One of the most intriguing corners of this year’s CES is the dedicated SuperSession on ‘IoT Business Strategies: Partnerships for the Sharing Economy’. After all, while almost anyone in Las Vegas this January will be able to tell you that IoT will (surely) have a huge part to play in the future of consumer tech, very few people will be able to tell you exactly how…
The main current consumer thrust in IoT, for example, remains home automation, and specifically security. Yet there is often little really inspiring about this proposed application of IoT. In part, this is because it arguably fails to offer us anything really new. A secure home is a secure home is a secure home, however this is achieved, and if home automation currently offers greater control and security, it does so at significantly more expense.
Much more interesting is the USP of home automation innovator August. Co-Founder & CEO Jason Johnson, who’ll be appearing at the SuperSession panel in Vegas next month, took the time to tell us precisely what distinguishes August’s approach to home automation from all the other contending companies.
“We definitely make products that fall under the security category,” he says. “But we have a kind of unique philosophy. We’ve looked at the front door, and asked, if you can give control over that part of the home in a new way, what could that do for consumers?”
August concluded that the answer to this question lay was in combination of home automation with the booming sharing economy in particular and ecommerce in general – both of which an automated front door could make much more seamless and better integrated into users’ lives.
“Traditionally the lock on our doors has been designed to keep people out. We have a philosophy that, if we can make a really good access system, a different kind of lock and security for the front door, it could be used not just to keep people out but to let them in – a kind of different paradigm to what a lock is. Our vision is, if we do that really well, then when I get home from work tonight, my dog will have been walked, my groceries delivered, my UPS packages delivered, my house cleaned – maybe there’s fresh flowers on my dining room table, my dry cleaning has been delivered and it’s hanging in my closet, my dirty clothes have been taken away.”
The ideal behind August is that, for all of those service providers requiring access to the home to deliver (a requirement presently resulting in a chaos of keys, calls and clashing schedules), instant, temporary access could be delivered the second the arrangement is made. Johnson offers an example from personal experience.
“I have a vacation rental home up in Napa, this little tiny shack,” he says. “I made it available on Airbnb and right away I had to deal with the keys. So, first, we had to hide a key somewhere on the property. Later, of course, I started issuing keys from within the August app. And you can do that. You go to the app, you type in the person’s name, their phone number, the days, the hours they have access and I issue the keys from the app and they show up and can get access to the house.”
However, the experience became that much more seamless (and therefore satisfying) following a software integration between the two services. “Now, literally as I’m talking to you, someone could be doing an Airbnb booking for my place: and the August app will automatically provision a temporary key to that guest. I’ve done nothing.”
The opportunity for such a provision to facilitate e-commerce per se is striking.
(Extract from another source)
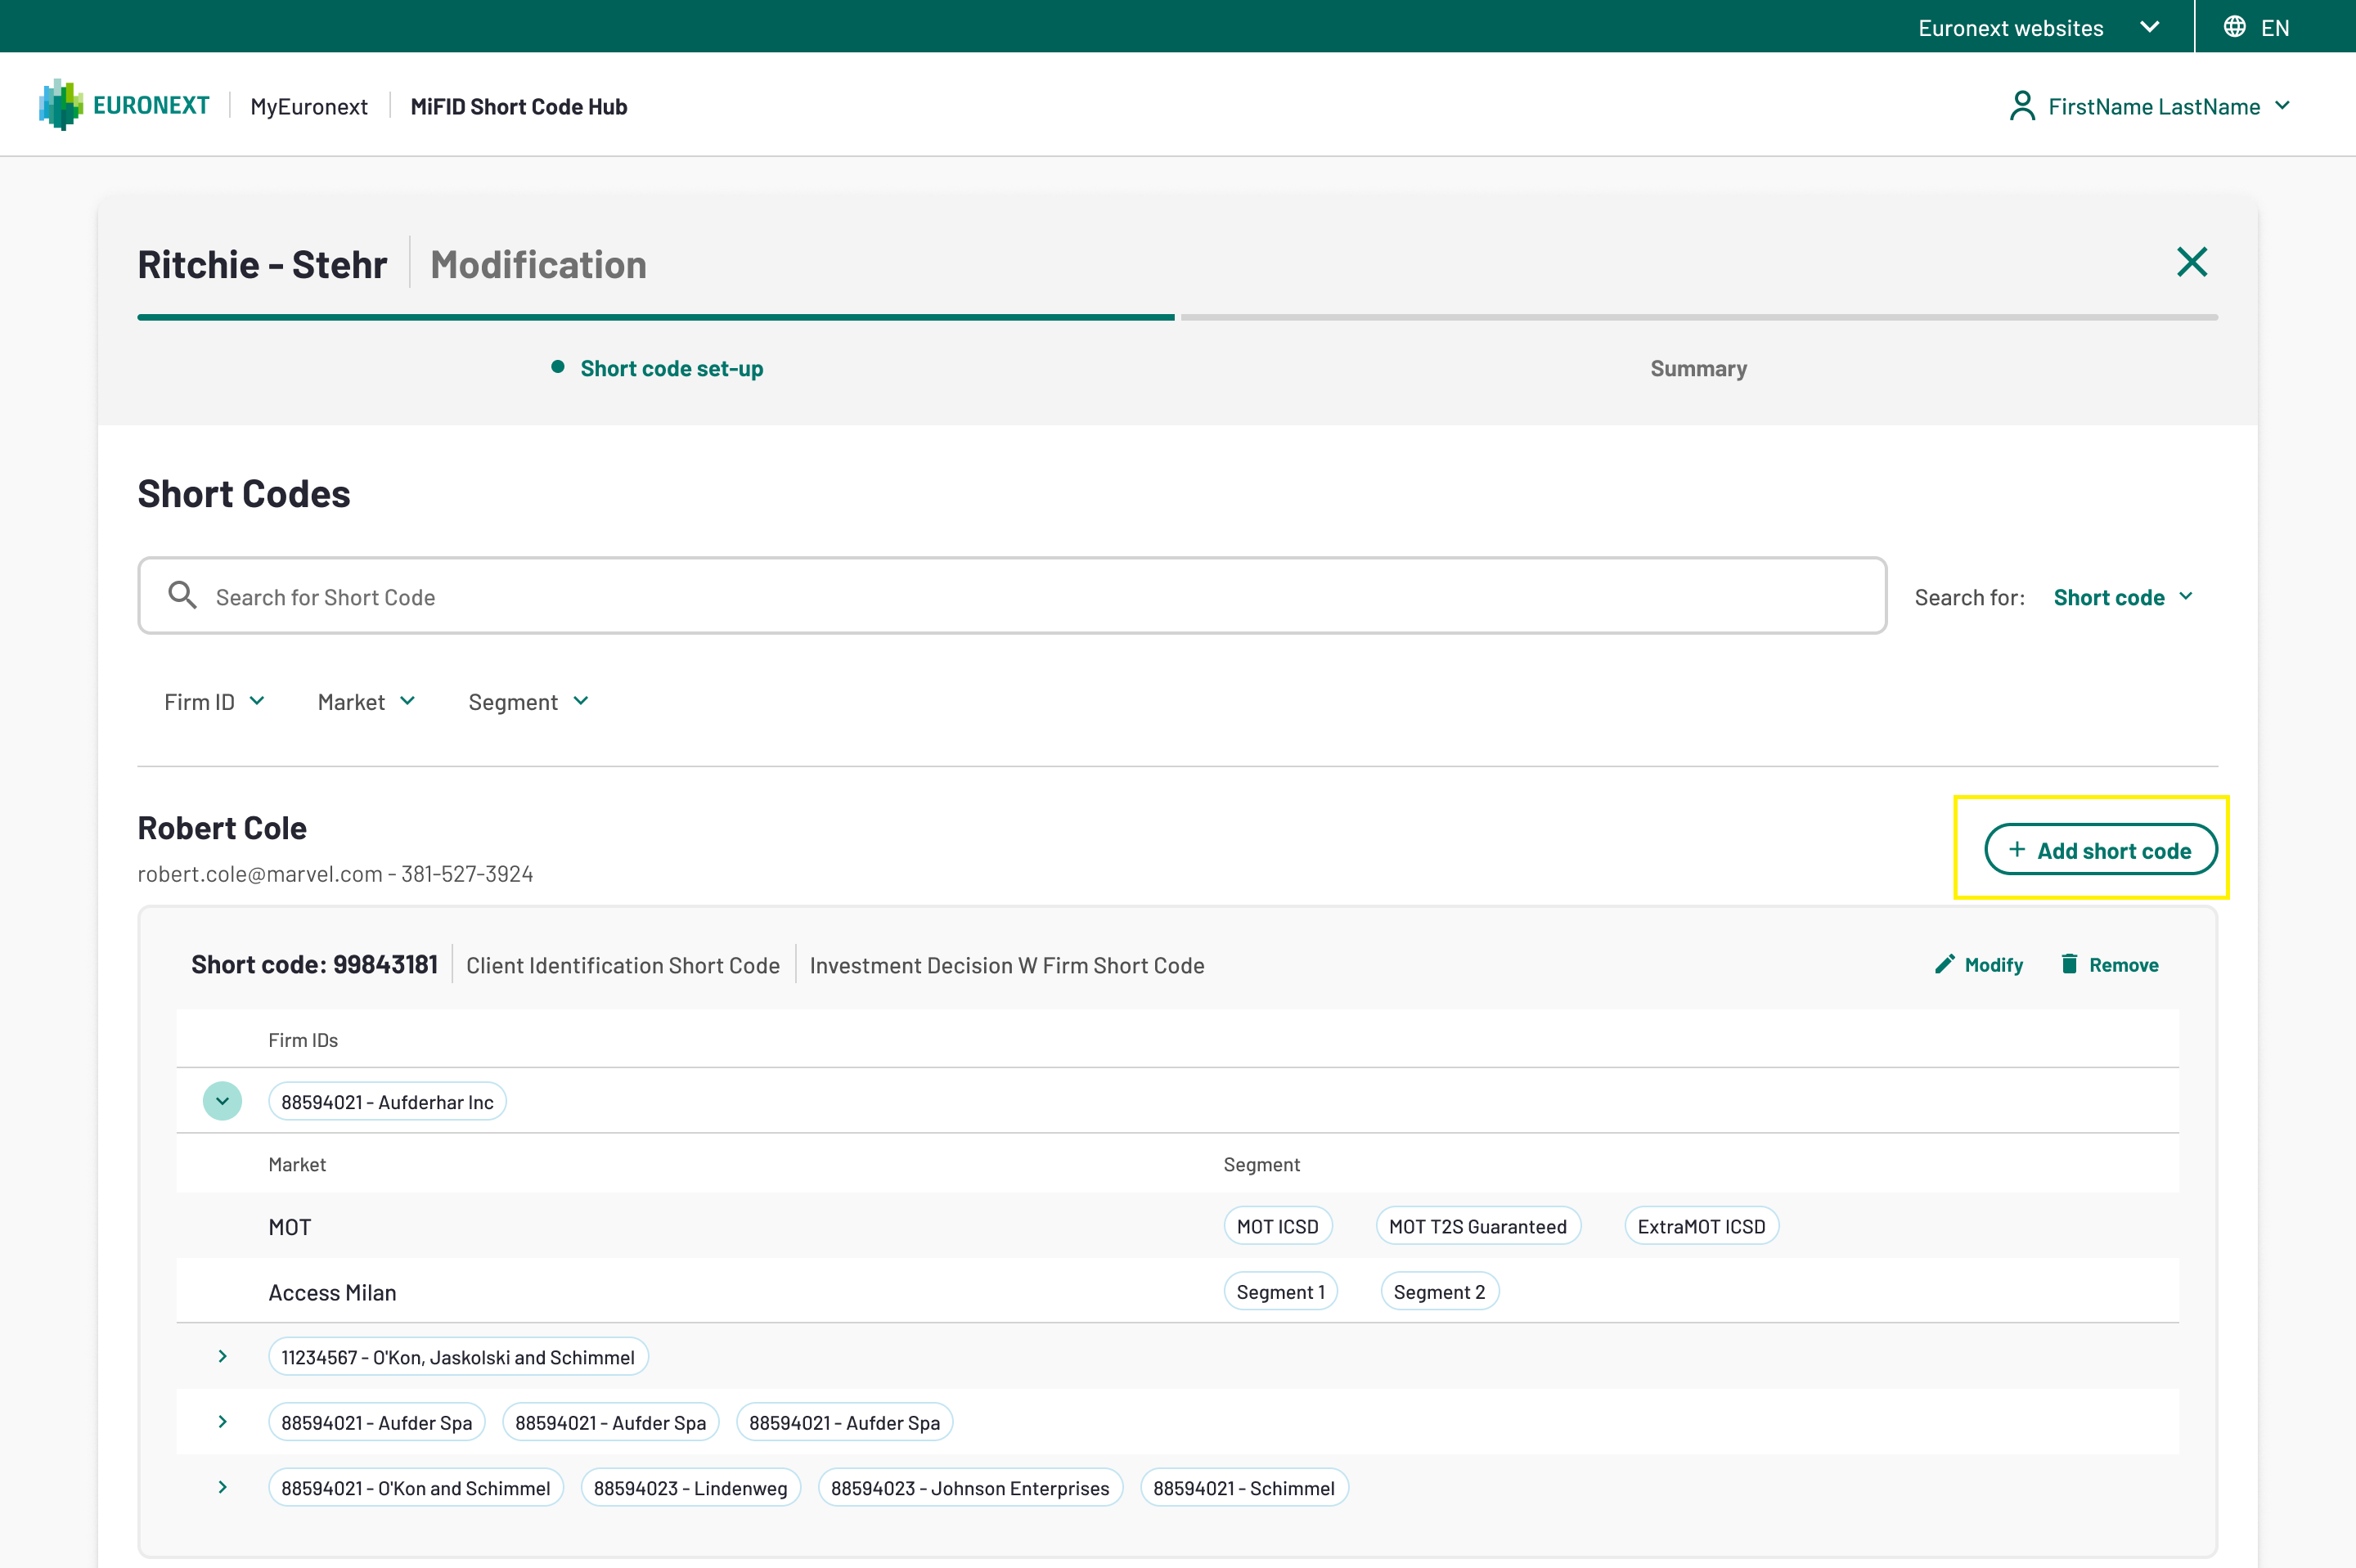The image size is (2356, 1568).
Task: Click the magnifying glass search icon
Action: (x=182, y=595)
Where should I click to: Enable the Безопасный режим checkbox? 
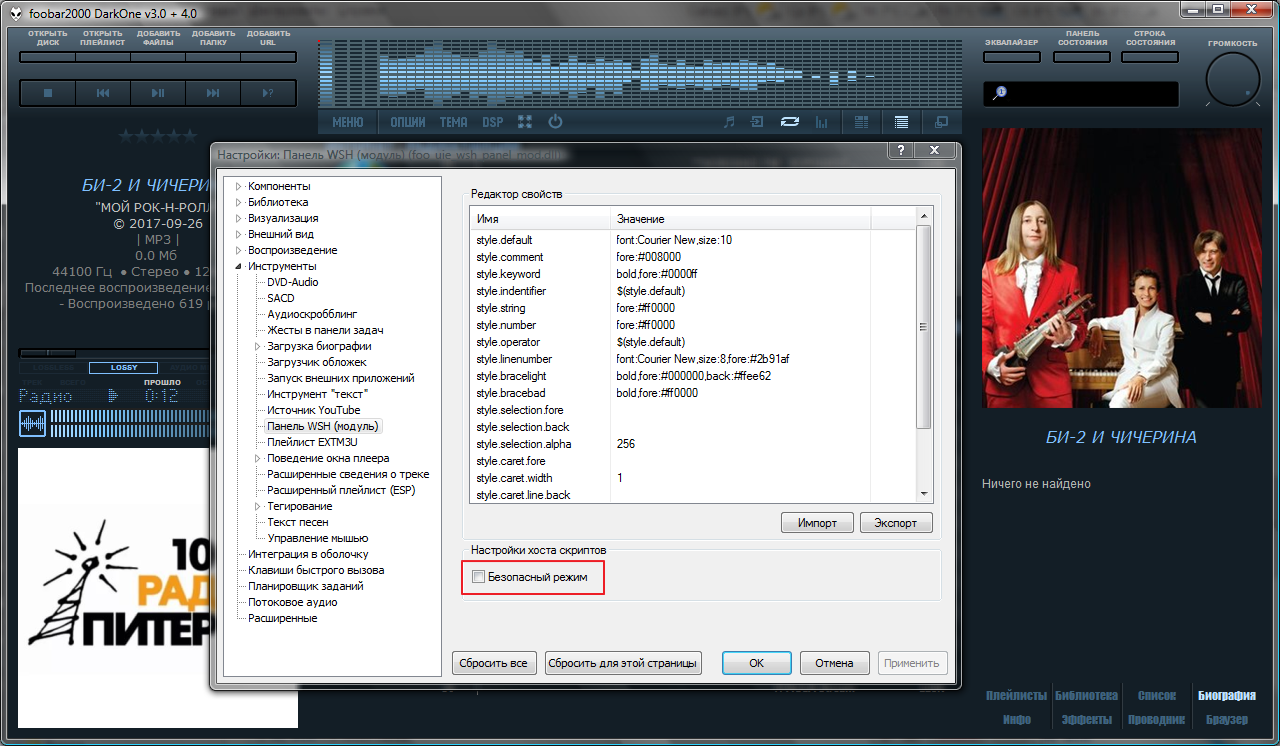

“One of the things that cause us most to think twice about ordering something online is the challenge of, ‘how am I going to physically get that?’ At our office, we have a lot of employees that get packages delivered here, and they stack up and then they got to haul the packages home on the bus or they ride a bicycle and have to haul the packages home on their bikes. So people think twice about ordering things online! Nobody wants to come home and have that little sticker on the wall saying missed delivery.”
You could be forgiven for thinking that, indeed, home automation and the internet of services look made for one another. Indeed, technologies often seem to complement one another. It is presumably this manner of symbiosis that will allow IoT to flourish in the years to come, to offer consumers new experiences. Objects will not merely be connected and that’s it – rather, through that connectivity, new combinations and opportunities come to light.
There will be few more explicit examples of this approach on display at this year’s CES than at the ‘IoT Business Strategies’ SuperSession. Attendance is certainly a key part in August’s plans for 2016.
“The idea of a smart lock and a smart video doorbell is still a new concept. The challenge for us in 2016 – and starting at CES – is to move into the mainstream. How do you get, not just early tech adopters, but mainstream consumers to embrace these technologies and put them in our homes? That’s what we need to do over the course of 2016.”